Repeat each entry. Keep every line exactly as it is.

····················

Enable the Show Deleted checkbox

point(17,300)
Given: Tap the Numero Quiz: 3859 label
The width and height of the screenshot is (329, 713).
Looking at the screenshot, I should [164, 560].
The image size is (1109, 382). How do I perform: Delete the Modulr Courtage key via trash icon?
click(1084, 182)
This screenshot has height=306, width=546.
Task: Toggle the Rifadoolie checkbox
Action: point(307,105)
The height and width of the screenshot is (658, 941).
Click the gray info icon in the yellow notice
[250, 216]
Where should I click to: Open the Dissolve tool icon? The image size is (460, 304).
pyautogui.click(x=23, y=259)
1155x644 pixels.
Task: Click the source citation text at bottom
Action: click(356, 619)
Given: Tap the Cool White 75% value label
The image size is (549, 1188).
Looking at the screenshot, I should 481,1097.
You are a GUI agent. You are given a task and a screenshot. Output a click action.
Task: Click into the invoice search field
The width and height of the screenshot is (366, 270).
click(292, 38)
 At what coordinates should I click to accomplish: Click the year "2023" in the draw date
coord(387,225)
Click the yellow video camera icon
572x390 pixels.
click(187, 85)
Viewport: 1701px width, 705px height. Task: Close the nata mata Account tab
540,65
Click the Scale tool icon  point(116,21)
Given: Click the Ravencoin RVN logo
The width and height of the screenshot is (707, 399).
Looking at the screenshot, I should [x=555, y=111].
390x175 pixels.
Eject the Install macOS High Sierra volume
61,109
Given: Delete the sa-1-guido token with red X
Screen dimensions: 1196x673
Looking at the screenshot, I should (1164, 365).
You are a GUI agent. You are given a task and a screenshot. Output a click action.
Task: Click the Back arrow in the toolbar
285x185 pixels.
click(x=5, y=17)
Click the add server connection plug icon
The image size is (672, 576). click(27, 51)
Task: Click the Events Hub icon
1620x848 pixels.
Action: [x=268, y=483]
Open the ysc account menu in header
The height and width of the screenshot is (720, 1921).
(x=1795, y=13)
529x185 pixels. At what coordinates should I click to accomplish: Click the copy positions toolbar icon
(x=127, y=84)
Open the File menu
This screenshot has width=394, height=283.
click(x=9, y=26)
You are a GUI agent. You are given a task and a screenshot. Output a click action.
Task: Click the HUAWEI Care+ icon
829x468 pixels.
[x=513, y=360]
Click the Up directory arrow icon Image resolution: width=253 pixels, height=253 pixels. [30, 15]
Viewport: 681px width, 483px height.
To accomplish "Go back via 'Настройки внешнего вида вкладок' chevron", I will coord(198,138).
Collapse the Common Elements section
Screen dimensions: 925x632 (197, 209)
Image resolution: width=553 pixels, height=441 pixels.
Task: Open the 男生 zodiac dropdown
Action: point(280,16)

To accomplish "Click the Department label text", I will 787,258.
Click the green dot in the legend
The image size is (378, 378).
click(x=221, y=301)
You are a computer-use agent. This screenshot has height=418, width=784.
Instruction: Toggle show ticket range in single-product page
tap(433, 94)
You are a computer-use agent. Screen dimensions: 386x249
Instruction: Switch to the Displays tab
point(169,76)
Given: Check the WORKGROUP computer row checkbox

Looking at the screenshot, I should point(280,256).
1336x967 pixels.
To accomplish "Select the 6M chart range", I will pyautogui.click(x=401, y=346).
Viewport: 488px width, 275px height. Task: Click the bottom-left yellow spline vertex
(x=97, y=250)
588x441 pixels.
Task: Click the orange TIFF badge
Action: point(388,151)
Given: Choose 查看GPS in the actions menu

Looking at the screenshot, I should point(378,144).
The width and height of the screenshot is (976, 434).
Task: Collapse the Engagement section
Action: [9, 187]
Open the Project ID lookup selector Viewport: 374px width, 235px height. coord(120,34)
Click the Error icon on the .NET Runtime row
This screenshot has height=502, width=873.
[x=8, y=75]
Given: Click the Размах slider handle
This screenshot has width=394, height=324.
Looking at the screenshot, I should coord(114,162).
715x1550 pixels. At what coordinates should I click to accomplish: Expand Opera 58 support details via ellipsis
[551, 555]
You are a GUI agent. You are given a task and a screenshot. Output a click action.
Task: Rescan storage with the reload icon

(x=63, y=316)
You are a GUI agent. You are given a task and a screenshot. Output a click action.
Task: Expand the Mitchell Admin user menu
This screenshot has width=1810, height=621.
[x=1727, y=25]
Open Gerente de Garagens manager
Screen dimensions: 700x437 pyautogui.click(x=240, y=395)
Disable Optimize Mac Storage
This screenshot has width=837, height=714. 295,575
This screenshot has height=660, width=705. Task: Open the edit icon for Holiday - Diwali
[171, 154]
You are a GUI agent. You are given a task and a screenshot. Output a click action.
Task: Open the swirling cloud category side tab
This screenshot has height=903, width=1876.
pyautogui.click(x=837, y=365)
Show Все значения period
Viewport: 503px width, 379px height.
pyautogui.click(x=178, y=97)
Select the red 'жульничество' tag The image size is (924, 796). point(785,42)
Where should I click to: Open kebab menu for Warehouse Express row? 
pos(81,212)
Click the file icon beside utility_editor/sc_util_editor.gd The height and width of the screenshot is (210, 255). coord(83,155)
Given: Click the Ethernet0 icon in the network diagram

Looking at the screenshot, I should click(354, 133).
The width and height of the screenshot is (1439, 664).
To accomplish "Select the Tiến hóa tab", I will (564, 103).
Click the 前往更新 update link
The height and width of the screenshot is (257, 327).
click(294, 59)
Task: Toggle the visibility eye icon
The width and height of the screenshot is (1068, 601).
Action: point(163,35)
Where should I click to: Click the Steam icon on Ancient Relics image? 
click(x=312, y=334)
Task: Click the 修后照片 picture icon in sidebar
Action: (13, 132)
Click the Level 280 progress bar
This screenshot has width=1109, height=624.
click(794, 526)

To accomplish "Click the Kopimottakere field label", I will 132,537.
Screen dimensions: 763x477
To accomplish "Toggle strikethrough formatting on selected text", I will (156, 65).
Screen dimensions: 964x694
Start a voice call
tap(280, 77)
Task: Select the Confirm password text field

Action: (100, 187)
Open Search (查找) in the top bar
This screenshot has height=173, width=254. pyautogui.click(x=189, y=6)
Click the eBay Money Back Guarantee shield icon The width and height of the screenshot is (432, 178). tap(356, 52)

····················

• [EXERCISE SOLUTION]:
Enable the Show Deleted checkbox

point(17,300)
Given: Tap the Numero Quiz: 3859 label
The width and height of the screenshot is (329, 713).
Looking at the screenshot, I should [164, 560].
The image size is (1109, 382). How do I perform: Delete the Modulr Courtage key via trash icon?
click(1084, 182)
This screenshot has height=306, width=546.
Task: Toggle the Rifadoolie checkbox
Action: point(307,105)
The height and width of the screenshot is (658, 941).
Click the gray info icon in the yellow notice
[250, 216]
Where should I click to: Open the Dissolve tool icon? The image size is (460, 304).
pyautogui.click(x=23, y=259)
1155x644 pixels.
Task: Click the source citation text at bottom
Action: click(356, 619)
Given: Tap the Cool White 75% value label
The image size is (549, 1188).
Looking at the screenshot, I should 481,1097.
You are a GUI agent. You are given a task and a screenshot. Output a click action.
Task: Click into the invoice search field
The width and height of the screenshot is (366, 270).
click(292, 38)
 At what coordinates should I click to accomplish: Click the year "2023" in the draw date
coord(387,225)
Click the yellow video camera icon
572x390 pixels.
click(187, 85)
Viewport: 1701px width, 705px height. Task: Close the nata mata Account tab
540,65
Click the Scale tool icon  point(116,21)
Given: Click the Ravencoin RVN logo
The width and height of the screenshot is (707, 399).
Looking at the screenshot, I should [x=555, y=111].
390x175 pixels.
Eject the Install macOS High Sierra volume
61,109
Given: Delete the sa-1-guido token with red X
Screen dimensions: 1196x673
Looking at the screenshot, I should (1164, 365).
You are a GUI agent. You are given a task and a screenshot. Output a click action.
Task: Click the Back arrow in the toolbar
285x185 pixels.
click(x=5, y=17)
Click the add server connection plug icon
The image size is (672, 576). click(27, 51)
Task: Click the Events Hub icon
1620x848 pixels.
Action: [x=268, y=483]
Open the ysc account menu in header
The height and width of the screenshot is (720, 1921).
(x=1795, y=13)
529x185 pixels. At what coordinates should I click to accomplish: Click the copy positions toolbar icon
(x=127, y=84)
Open the File menu
This screenshot has width=394, height=283.
click(x=9, y=26)
You are a GUI agent. You are given a task and a screenshot. Output a click action.
Task: Click the HUAWEI Care+ icon
829x468 pixels.
[x=513, y=360]
Click the Up directory arrow icon Image resolution: width=253 pixels, height=253 pixels. [30, 15]
Viewport: 681px width, 483px height.
To accomplish "Go back via 'Настройки внешнего вида вкладок' chevron", I will coord(198,138).
Collapse the Common Elements section
Screen dimensions: 925x632 (197, 209)
Image resolution: width=553 pixels, height=441 pixels.
Task: Open the 男生 zodiac dropdown
Action: point(280,16)

To accomplish "Click the Department label text", I will 787,258.
Click the green dot in the legend
The image size is (378, 378).
click(x=221, y=301)
You are a computer-use agent. This screenshot has height=418, width=784.
Instruction: Toggle show ticket range in single-product page
tap(433, 94)
You are a computer-use agent. Screen dimensions: 386x249
Instruction: Switch to the Displays tab
point(169,76)
Given: Check the WORKGROUP computer row checkbox

Looking at the screenshot, I should point(280,256).
1336x967 pixels.
To accomplish "Select the 6M chart range", I will pyautogui.click(x=401, y=346).
Viewport: 488px width, 275px height. Task: Click the bottom-left yellow spline vertex
(x=97, y=250)
588x441 pixels.
Task: Click the orange TIFF badge
Action: point(388,151)
Given: Choose 查看GPS in the actions menu

Looking at the screenshot, I should point(378,144).
The width and height of the screenshot is (976, 434).
Task: Collapse the Engagement section
Action: [9, 187]
Open the Project ID lookup selector Viewport: 374px width, 235px height. coord(120,34)
Click the Error icon on the .NET Runtime row
This screenshot has height=502, width=873.
[x=8, y=75]
Given: Click the Размах slider handle
This screenshot has width=394, height=324.
Looking at the screenshot, I should coord(114,162).
715x1550 pixels. At what coordinates should I click to accomplish: Expand Opera 58 support details via ellipsis
[551, 555]
You are a GUI agent. You are given a task and a screenshot. Output a click action.
Task: Rescan storage with the reload icon

(x=63, y=316)
You are a GUI agent. You are given a task and a screenshot. Output a click action.
Task: Expand the Mitchell Admin user menu
This screenshot has width=1810, height=621.
[x=1727, y=25]
Open Gerente de Garagens manager
Screen dimensions: 700x437 pyautogui.click(x=240, y=395)
Disable Optimize Mac Storage
This screenshot has width=837, height=714. 295,575
This screenshot has height=660, width=705. Task: Open the edit icon for Holiday - Diwali
[171, 154]
You are a GUI agent. You are given a task and a screenshot. Output a click action.
Task: Open the swirling cloud category side tab
This screenshot has height=903, width=1876.
pyautogui.click(x=837, y=365)
Show Все значения period
Viewport: 503px width, 379px height.
pyautogui.click(x=178, y=97)
Select the red 'жульничество' tag The image size is (924, 796). point(785,42)
Where should I click to: Open kebab menu for Warehouse Express row? 
pos(81,212)
Click the file icon beside utility_editor/sc_util_editor.gd The height and width of the screenshot is (210, 255). coord(83,155)
Given: Click the Ethernet0 icon in the network diagram

Looking at the screenshot, I should click(354, 133).
The width and height of the screenshot is (1439, 664).
To accomplish "Select the Tiến hóa tab", I will (564, 103).
Click the 前往更新 update link
The height and width of the screenshot is (257, 327).
click(294, 59)
Task: Toggle the visibility eye icon
The width and height of the screenshot is (1068, 601).
Action: point(163,35)
Where should I click to: Click the Steam icon on Ancient Relics image? 
click(x=312, y=334)
Task: Click the 修后照片 picture icon in sidebar
Action: (13, 132)
Click the Level 280 progress bar
This screenshot has width=1109, height=624.
click(794, 526)

To accomplish "Click the Kopimottakere field label", I will 132,537.
Screen dimensions: 763x477
To accomplish "Toggle strikethrough formatting on selected text", I will (156, 65).
Screen dimensions: 964x694
Start a voice call
tap(280, 77)
Task: Select the Confirm password text field

Action: (100, 187)
Open Search (查找) in the top bar
This screenshot has height=173, width=254. pyautogui.click(x=189, y=6)
Click the eBay Money Back Guarantee shield icon The width and height of the screenshot is (432, 178). tap(356, 52)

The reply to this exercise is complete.